Jam’an, pria berumur 41 Tahun itu bercerita tentang kerasnya belantara kehidupan, meskipun hari-harinya di sibukan dengan memulung. Saat kami temui, ia terus menebar senyum sepanjang obrolan malam itu. Sambil menjejaki kedalaman isi hatinya dari setiap kata yang ia ucapkan kami ragu Minah betul-betul sedang menikmati kehidupannya yang nestapa.
Meski hari-harinya dikelumuti senyuman palsu, Ayah dengan 3 (tiga) anak dan merupakan warga Cilegon ini tidak pernah mengeluh atas hidup yang sedang dijalaninya. Ia selalu menjalankan pekerjaan memulung dengan sungguh-sungguh meskipun kebanyakan orang memandang pekerjaan itu sangat rendah. Untuknya, apapun pekerjaan harus dijalankan sebaik mungkin. Ia sadar, bahwa tidak banyak orang yang siap mental untuk profesi seperti ini. Ia pun berharap nasib baik selalu menyertai dirinya juga orang-orang senasib.
Setibanya matahari terbit, tepatnya pukul 07.00 WIB, ia biasanya memulai untuk melawan kerasnya kehidupan Kota demi keberlangsungan kehidupan hingga menjelang malam.
Sebelum itu, ia selalu terbangun dari tidurnya, memulai aktivitas dengan mandi dan menjalankan ibadah sholat subuh. Sarapan pagi pun terkadang hanya menjadi hiasan imajinasi sebelum ia menunaikan pekerjaan mulia untuk membersihkan kota. Ia memulung menggunakan gerobak. Kendaraan yang usang itu telah menjadi teman setianya selama 5 tahun terakhir.
Gerobak itu ia gunakan untuk menampung seluruh jenis sampah yang nantinya akan ditukarkan menjadi uang. Jam’an mulai memulung dari tempat ia berlindung tepatnya di kampung Kebon Dalem Dan menyusuri ruas Jalan Maulana Yusuf Purwakarta, Cilegon
“Ya, walaupun saya setiap hari lewat jalan yang sama. Tapi sampah selalu ada, sampah rumahan maupun yang ada di jalan perkotaan” ucap Jam’an sembari duduk merenung memeluk kedua lutut.

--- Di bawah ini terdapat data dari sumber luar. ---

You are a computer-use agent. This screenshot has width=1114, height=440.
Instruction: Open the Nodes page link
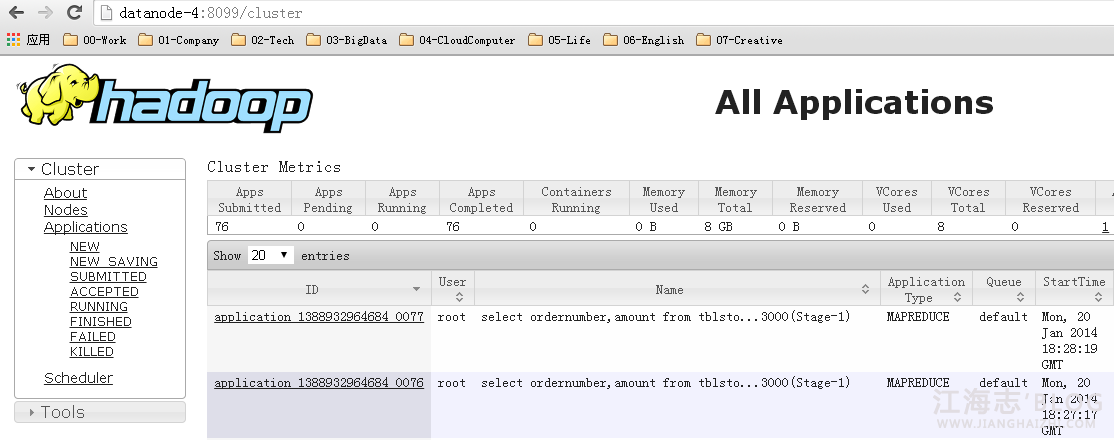(65, 210)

Kehidupan yang di jalani Jam’an tidaklah mudah. Tujuan untuk memperoleh pekerjaan yang layak menjadi sirna ketika ia menyadari bahwa ia sadar dirnya tak punya keterampilan. Jam’an yang hanya merupakan lulusan Sekolah Dasar ini juga tidak memiliki modal apapun untuk membuka usaha.
Dari sampah, Jam’an hanya mampu meraup uang sekitar Rp 800.000 perbulan, penghasilan yang sangat tidak layak bagi penghidupan keluarga ditengah mahalnya ongkos kehidupan kota yang serba tidak terkendali. Belum lagi ia juga harus membiayai anak-anaknya untuk sekolah dan lain-lain.

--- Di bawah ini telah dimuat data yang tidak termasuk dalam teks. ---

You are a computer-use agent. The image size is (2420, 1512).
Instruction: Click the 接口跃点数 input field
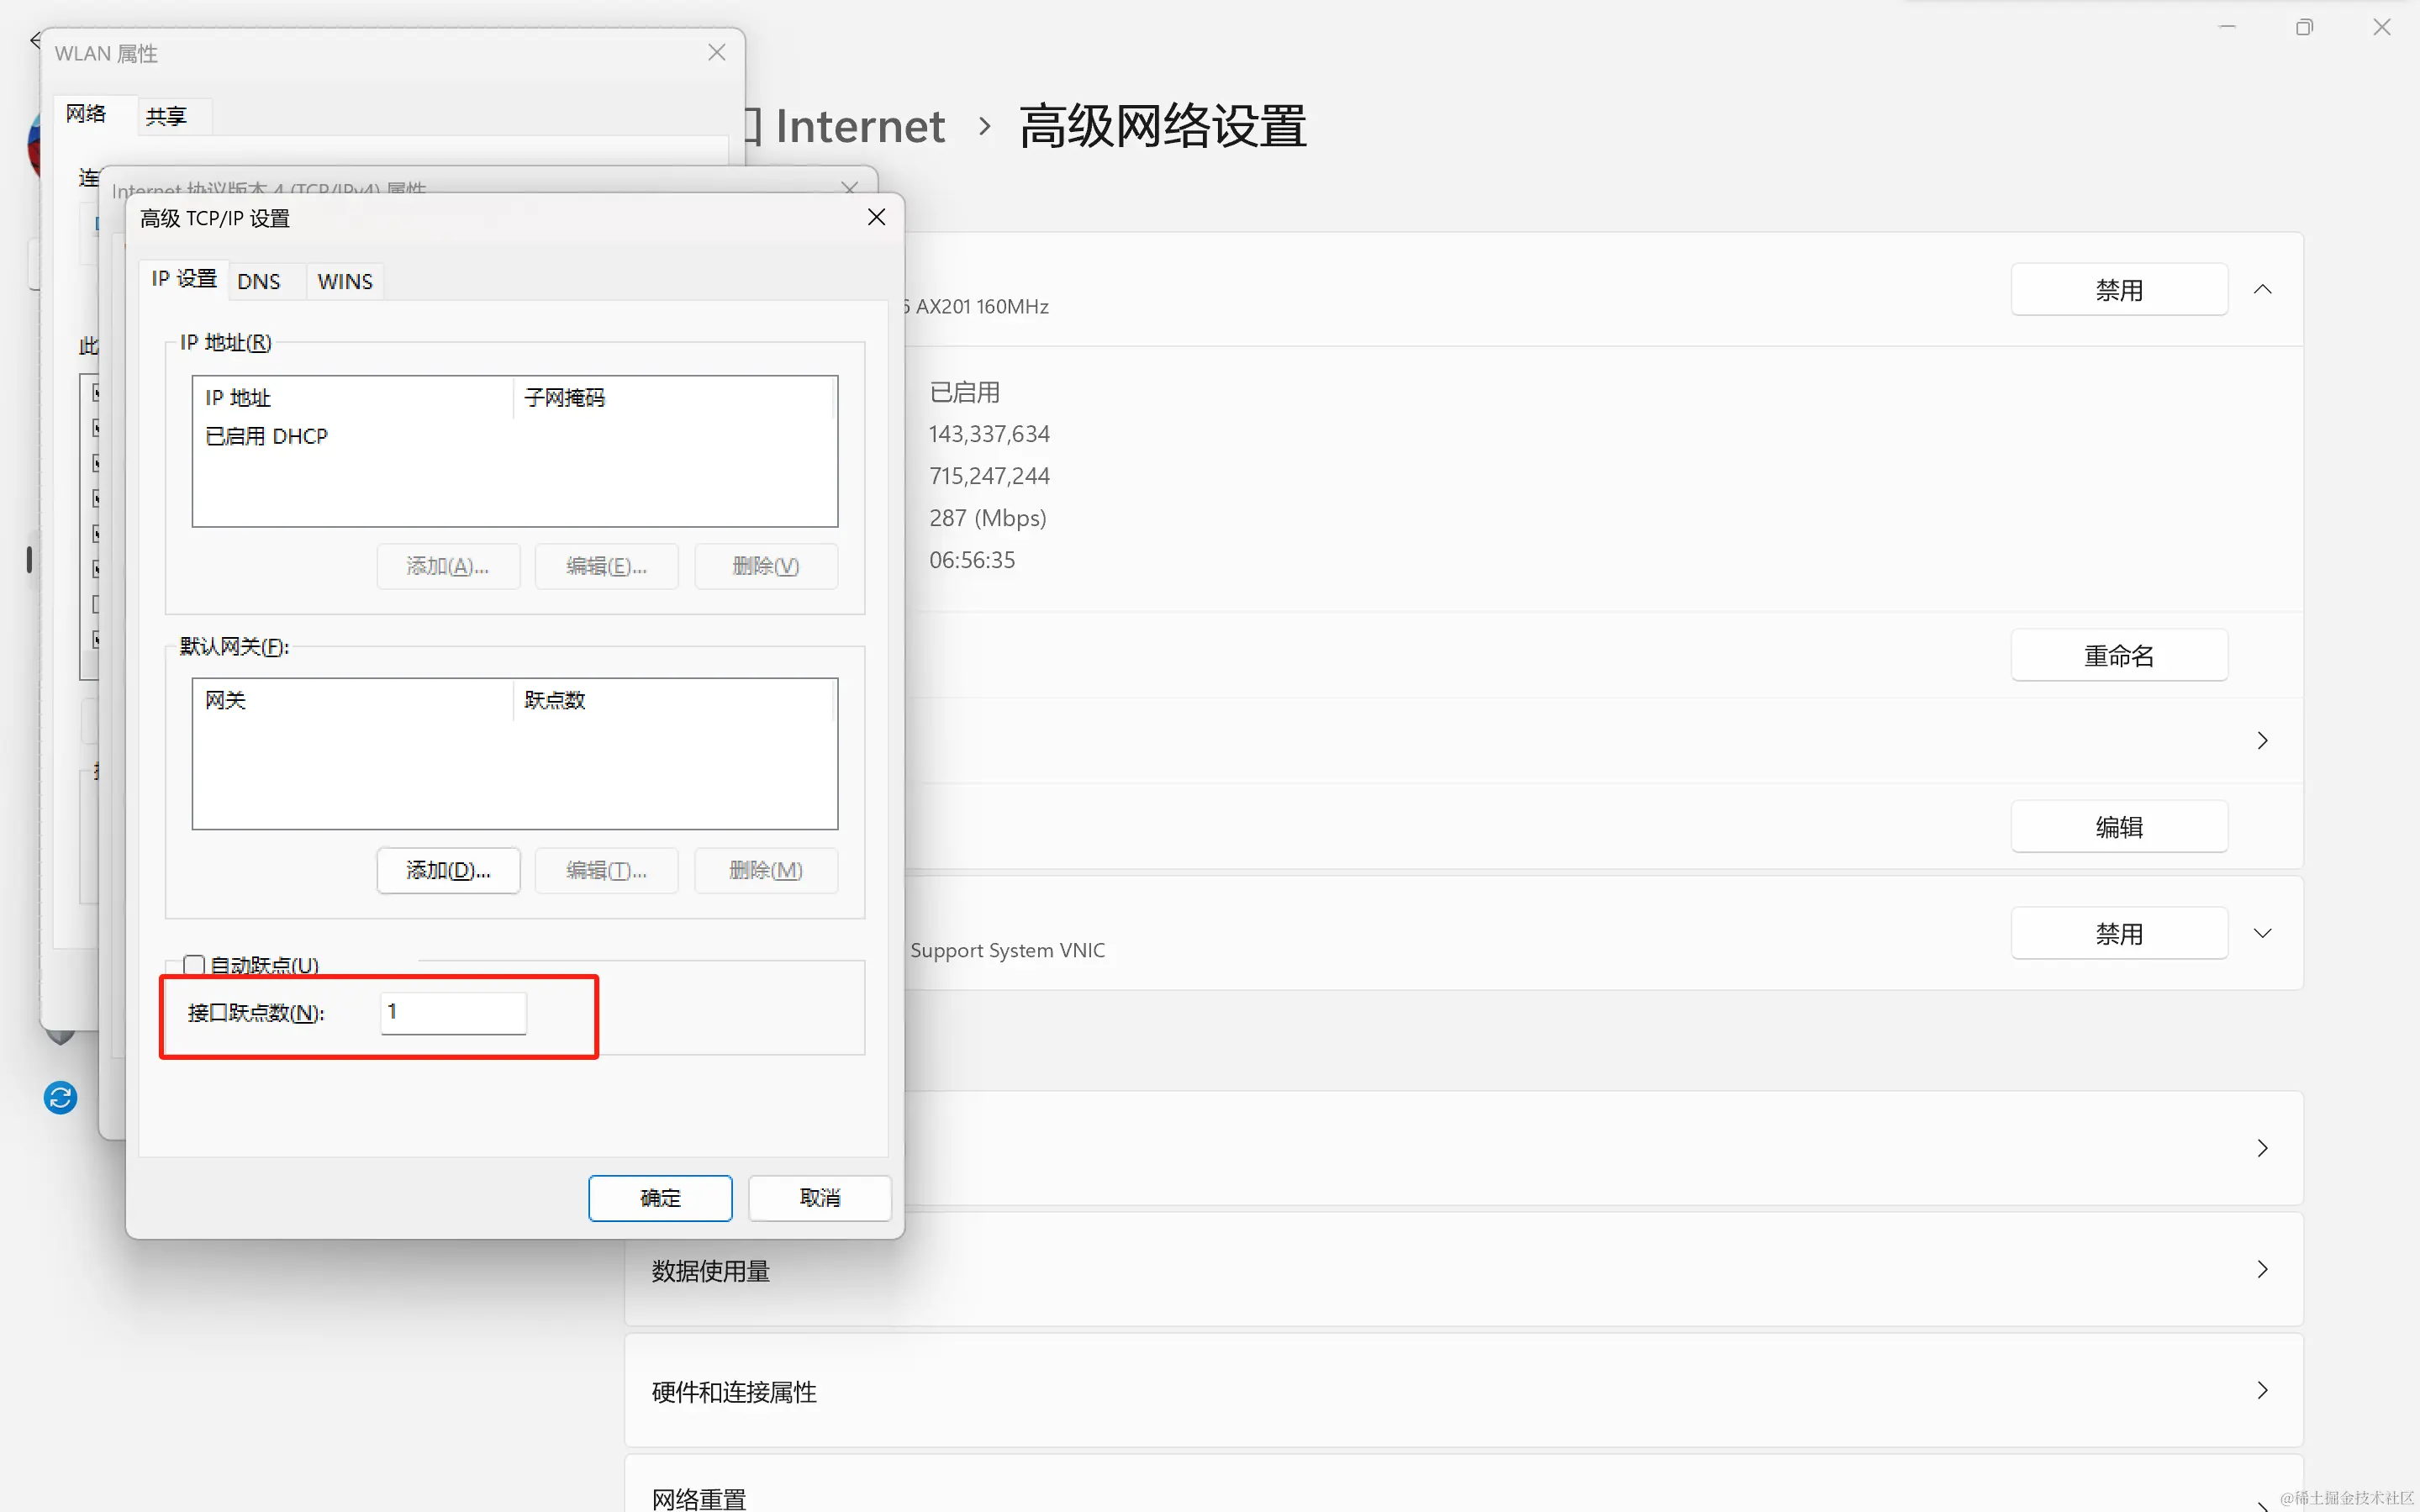(x=453, y=1012)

Meski demikian, segala keringat yang membasahi sekujur tubuhnya tak pernah menghentikan langkah Jam’an untuk terus mengais rezeki.
“Duka pasti ada, cuaca kadang menjadi kendala. Panas atau hujan, untuk makan saya harus tetap bekerja”
Kami mencoba membuat lawakan ringan ditengah pembicaraan suka duka kehidupan. Ia pun tertawa terbahak-bahak. padahal sangatlah nihil cerita suka menjadi pemulung sampah. Jam’an menjelaskan, bekerja sebagai pemulung sampah adalah pekerjaan yang menderita. Tapi ia akan terus menysukuri rezeki yang diberikan Tuhan melalui usaha dan kerja keras. Setidaknya pekerjaan memulung sampah sedikit berguna untuk kota.
Kesulitan yang dialami oleh Jam’an bukanlah alasan untuk tidak bersyukur kepada Tuhan. Ia percaya bahwa roda kehidupan selalu berputar. Kelak suatu saat nanti kebahagiaan akan datang. Ia yakin pasti merasakan bahagia di masa tua, dengan keberhasilan anak-anaknya. Ia akan selalu berusaha keras untuk anaknya bisa terus bersekolah setinggi-tingginya, dan semoga nasib baik selalu menyertainya. Yang terpenting dalam hidup, kita selalu mensyukuri apa yang sudah Tuhan berikan kepada kita. Dengan bersyukur dan berusaha, tuhan akan selalu ada dalam segala keterbatasan.